=== RECORDS ===
↓↓↓

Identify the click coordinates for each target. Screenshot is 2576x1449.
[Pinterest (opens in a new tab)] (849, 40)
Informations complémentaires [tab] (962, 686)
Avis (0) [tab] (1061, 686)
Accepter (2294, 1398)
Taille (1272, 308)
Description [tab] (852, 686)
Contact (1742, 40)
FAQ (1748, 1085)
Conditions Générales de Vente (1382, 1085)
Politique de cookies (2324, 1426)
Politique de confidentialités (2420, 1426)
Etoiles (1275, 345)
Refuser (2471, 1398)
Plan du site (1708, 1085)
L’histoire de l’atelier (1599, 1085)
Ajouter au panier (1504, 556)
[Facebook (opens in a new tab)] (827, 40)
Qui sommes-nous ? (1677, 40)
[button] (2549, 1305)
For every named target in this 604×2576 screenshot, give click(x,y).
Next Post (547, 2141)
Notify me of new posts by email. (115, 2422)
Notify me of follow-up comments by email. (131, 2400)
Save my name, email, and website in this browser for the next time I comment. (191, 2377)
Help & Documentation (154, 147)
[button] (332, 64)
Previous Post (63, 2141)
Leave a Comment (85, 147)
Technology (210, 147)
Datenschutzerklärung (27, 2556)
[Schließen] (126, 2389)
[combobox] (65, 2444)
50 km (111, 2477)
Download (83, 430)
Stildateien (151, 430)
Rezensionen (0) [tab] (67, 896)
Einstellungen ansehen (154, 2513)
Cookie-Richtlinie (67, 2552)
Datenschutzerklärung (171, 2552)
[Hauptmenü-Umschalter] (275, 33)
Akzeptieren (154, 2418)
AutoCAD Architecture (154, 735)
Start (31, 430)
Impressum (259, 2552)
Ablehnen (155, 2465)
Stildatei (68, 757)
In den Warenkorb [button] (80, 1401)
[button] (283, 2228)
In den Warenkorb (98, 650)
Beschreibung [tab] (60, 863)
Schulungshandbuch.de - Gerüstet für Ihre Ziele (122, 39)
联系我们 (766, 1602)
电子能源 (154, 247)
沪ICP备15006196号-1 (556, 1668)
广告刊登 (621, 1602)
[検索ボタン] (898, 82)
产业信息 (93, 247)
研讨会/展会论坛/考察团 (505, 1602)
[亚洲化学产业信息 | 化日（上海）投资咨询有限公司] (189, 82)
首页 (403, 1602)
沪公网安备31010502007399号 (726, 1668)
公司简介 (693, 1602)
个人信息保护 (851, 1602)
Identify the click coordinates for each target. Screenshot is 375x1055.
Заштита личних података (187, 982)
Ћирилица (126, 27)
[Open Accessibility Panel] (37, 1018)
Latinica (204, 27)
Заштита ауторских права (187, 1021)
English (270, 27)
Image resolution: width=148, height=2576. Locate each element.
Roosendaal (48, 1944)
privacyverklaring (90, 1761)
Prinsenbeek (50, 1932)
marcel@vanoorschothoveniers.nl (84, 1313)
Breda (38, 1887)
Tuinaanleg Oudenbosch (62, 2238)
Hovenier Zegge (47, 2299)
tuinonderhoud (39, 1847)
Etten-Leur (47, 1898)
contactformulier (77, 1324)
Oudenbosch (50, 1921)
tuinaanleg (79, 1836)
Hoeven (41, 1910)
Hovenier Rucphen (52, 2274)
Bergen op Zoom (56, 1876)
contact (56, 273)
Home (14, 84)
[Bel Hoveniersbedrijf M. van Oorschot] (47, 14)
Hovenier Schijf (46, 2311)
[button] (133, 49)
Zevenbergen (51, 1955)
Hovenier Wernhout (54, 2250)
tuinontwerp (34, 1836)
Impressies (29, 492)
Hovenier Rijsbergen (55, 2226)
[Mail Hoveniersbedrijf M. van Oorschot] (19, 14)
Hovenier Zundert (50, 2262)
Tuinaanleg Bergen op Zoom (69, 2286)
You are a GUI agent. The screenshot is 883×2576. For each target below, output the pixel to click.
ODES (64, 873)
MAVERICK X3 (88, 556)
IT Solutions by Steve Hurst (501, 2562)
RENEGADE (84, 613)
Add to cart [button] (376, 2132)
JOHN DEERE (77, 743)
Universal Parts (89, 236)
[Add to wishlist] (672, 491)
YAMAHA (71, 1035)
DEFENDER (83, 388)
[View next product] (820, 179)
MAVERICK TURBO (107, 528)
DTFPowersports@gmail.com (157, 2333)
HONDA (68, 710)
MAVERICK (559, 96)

↑↑↑

=== YOUR INSTRUCTIONS ===
Every record above needs to be repeated word for word.

=== RESPONSE FOR THIS EXERCISE ===
Identify the click coordinates for each target. Screenshot is 2576x1449.
[Pinterest (opens in a new tab)] (849, 40)
Informations complémentaires [tab] (962, 686)
Avis (0) [tab] (1061, 686)
Accepter (2294, 1398)
Taille (1272, 308)
Description [tab] (852, 686)
Contact (1742, 40)
FAQ (1748, 1085)
Conditions Générales de Vente (1382, 1085)
Politique de cookies (2324, 1426)
Politique de confidentialités (2420, 1426)
Etoiles (1275, 345)
Refuser (2471, 1398)
Plan du site (1708, 1085)
L’histoire de l’atelier (1599, 1085)
Ajouter au panier (1504, 556)
[Facebook (opens in a new tab)] (827, 40)
Qui sommes-nous ? (1677, 40)
[button] (2549, 1305)
For every named target in this 604×2576 screenshot, give click(x,y).
Next Post (547, 2141)
Notify me of new posts by email. (115, 2422)
Notify me of follow-up comments by email. (131, 2400)
Save my name, email, and website in this browser for the next time I comment. (191, 2377)
Help & Documentation (154, 147)
[button] (332, 64)
Previous Post (63, 2141)
Leave a Comment (85, 147)
Technology (210, 147)
Datenschutzerklärung (27, 2556)
[Schließen] (126, 2389)
[combobox] (65, 2444)
50 km (111, 2477)
Download (83, 430)
Stildateien (151, 430)
Rezensionen (0) [tab] (67, 896)
Einstellungen ansehen (154, 2513)
Cookie-Richtlinie (67, 2552)
Datenschutzerklärung (171, 2552)
[Hauptmenü-Umschalter] (275, 33)
Akzeptieren (154, 2418)
AutoCAD Architecture (154, 735)
Start (31, 430)
Impressum (259, 2552)
Ablehnen (155, 2465)
Stildatei (68, 757)
In den Warenkorb [button] (80, 1401)
[button] (283, 2228)
In den Warenkorb (98, 650)
Beschreibung [tab] (60, 863)
Schulungshandbuch.de - Gerüstet für Ihre Ziele (122, 39)
联系我们 (766, 1602)
电子能源 (154, 247)
沪ICP备15006196号-1 (556, 1668)
广告刊登 (621, 1602)
[検索ボタン] (898, 82)
产业信息 (93, 247)
研讨会/展会论坛/考察团 (505, 1602)
[亚洲化学产业信息 | 化日（上海）投资咨询有限公司] (189, 82)
首页 (403, 1602)
沪公网安备31010502007399号 (726, 1668)
公司简介 (693, 1602)
个人信息保护 (851, 1602)
Identify the click coordinates for each target. Screenshot is 375x1055.
Заштита личних података (187, 982)
Ћирилица (126, 27)
[Open Accessibility Panel] (37, 1018)
Latinica (204, 27)
Заштита ауторских права (187, 1021)
English (270, 27)
Image resolution: width=148, height=2576. Locate each element.
Roosendaal (48, 1944)
privacyverklaring (90, 1761)
Prinsenbeek (50, 1932)
marcel@vanoorschothoveniers.nl (84, 1313)
Breda (38, 1887)
Tuinaanleg Oudenbosch (62, 2238)
Hovenier Zegge (47, 2299)
tuinonderhoud (39, 1847)
Etten-Leur (47, 1898)
contactformulier (77, 1324)
Oudenbosch (50, 1921)
tuinaanleg (79, 1836)
Hoeven (41, 1910)
Hovenier Rucphen (52, 2274)
Bergen op Zoom (56, 1876)
contact (56, 273)
Home (14, 84)
[Bel Hoveniersbedrijf M. van Oorschot] (47, 14)
Hovenier Schijf (46, 2311)
[button] (133, 49)
Zevenbergen (51, 1955)
Hovenier Wernhout (54, 2250)
tuinontwerp (34, 1836)
Impressies (29, 492)
Hovenier Rijsbergen (55, 2226)
[Mail Hoveniersbedrijf M. van Oorschot] (19, 14)
Hovenier Zundert (50, 2262)
Tuinaanleg Bergen op Zoom (69, 2286)
You are a GUI agent. The screenshot is 883×2576. For each target below, output the pixel to click.
ODES (64, 873)
MAVERICK X3 (88, 556)
IT Solutions by Steve Hurst (501, 2562)
RENEGADE (84, 613)
Add to cart [button] (376, 2132)
JOHN DEERE (77, 743)
Universal Parts (89, 236)
[Add to wishlist] (672, 491)
YAMAHA (71, 1035)
DEFENDER (83, 388)
[View next product] (820, 179)
MAVERICK TURBO (107, 528)
DTFPowersports@gmail.com (157, 2333)
HONDA (68, 710)
MAVERICK (559, 96)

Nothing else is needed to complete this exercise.